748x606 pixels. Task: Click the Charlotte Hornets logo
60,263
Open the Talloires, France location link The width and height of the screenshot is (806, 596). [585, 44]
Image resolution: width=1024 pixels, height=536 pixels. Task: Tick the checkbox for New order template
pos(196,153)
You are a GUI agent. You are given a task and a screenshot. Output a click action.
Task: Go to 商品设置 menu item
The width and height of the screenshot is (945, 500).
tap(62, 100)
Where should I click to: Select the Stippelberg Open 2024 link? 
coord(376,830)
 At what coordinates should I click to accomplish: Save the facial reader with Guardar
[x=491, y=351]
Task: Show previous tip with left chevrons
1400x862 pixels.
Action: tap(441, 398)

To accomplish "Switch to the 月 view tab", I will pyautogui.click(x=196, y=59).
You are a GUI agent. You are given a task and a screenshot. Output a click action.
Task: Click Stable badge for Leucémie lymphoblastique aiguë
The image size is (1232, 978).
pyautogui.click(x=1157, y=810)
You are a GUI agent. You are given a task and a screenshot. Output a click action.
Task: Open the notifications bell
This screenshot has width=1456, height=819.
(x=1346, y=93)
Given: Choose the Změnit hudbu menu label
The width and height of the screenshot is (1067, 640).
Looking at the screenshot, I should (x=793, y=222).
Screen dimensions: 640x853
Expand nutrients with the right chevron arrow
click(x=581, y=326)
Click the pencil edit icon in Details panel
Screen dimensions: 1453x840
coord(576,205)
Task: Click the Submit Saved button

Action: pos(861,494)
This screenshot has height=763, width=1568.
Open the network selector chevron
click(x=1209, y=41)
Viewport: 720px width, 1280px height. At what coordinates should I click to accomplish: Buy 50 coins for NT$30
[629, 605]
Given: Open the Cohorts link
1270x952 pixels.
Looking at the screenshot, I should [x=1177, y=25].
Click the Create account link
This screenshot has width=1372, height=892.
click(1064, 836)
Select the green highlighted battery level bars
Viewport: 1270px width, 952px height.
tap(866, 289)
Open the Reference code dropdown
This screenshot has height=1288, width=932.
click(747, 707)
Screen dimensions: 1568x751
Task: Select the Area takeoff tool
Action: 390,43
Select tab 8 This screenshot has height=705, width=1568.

• • •

- _Prompt_
Copy everything from the start of the rows down to and including the line containing "Action: tap(441, 398)", requests included, and shift every coordinate in the answers by -61. Leave all other numbers unchanged.

- _Output_
748x606 pixels. Task: Click the Charlotte Hornets logo
-1,202
Open the Talloires, France location link The width and height of the screenshot is (806, 596). [524, -17]
Image resolution: width=1024 pixels, height=536 pixels. Task: Tick the checkbox for New order template
pos(135,92)
You are a GUI agent. You are given a task and a screenshot. Output a click action.
Task: Go to 商品设置 menu item
The width and height of the screenshot is (945, 500).
tap(1, 39)
Where should I click to: Select the Stippelberg Open 2024 link? 
coord(315,769)
 At what coordinates should I click to accomplish: Save the facial reader with Guardar
[x=430, y=290]
Task: Show previous tip with left chevrons
1400x862 pixels.
Action: tap(380, 337)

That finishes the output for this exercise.